Maybe the majority of people don't treat their laptops like they were a solid brick of cast iron (Like me).
Yep, refurbished by a reputable seller. It came with no noticeable scratches, cracks, light spots, dead pixels or anything and just about 90% of the designed capacity on the battery. Switched the HDD (7mm height) with an SSD (which are all 7mm, to my knowledge), got a knock-off caddy for cheap and put in the original HDD. The ultrabay caddy can fit a drive of up to 9,5mm, so you have a bit more choice there. The only drawback as I see it, is that you cannot put in a larger battery in it, as it is mounted at the bottom and not in the back like the standard series. The few extra USB ports missing is no big deal to me.

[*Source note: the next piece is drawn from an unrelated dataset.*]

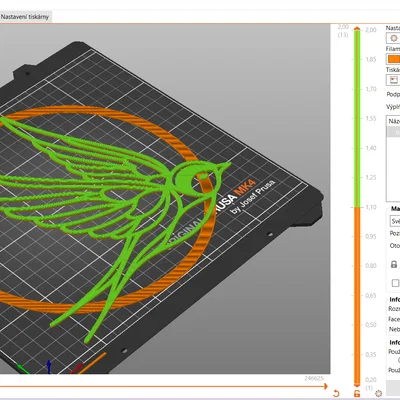Click the XYZ axes gizmo in viewport

coord(48,365)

Come to think of yesterday I had a discussion with my house mate (the one you helped with the wireshark capture, actually) about what the different computers in the house were. We agreed our Lenovos were like elite soldiers, though I guess any elite soldier has to have their private princess time ;)

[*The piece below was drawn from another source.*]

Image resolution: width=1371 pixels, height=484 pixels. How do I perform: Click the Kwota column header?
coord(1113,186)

And here goes the hunt for where to buy it.. Thanks!
Ruggedness is good to have, but better to not need it ;)
Your welcome... its extremely spacious and the laptop compartment is like a plastic tank =) and you can put so much stuff into it... be careful to not overload your spine... it will snap before the shoulder straps do ;-)
I have the thinkpad p50 best laptop i've ever owned, i've loved thinkpads since i started in the IT field a few years ago but could never buy one as powerful as this until now :-)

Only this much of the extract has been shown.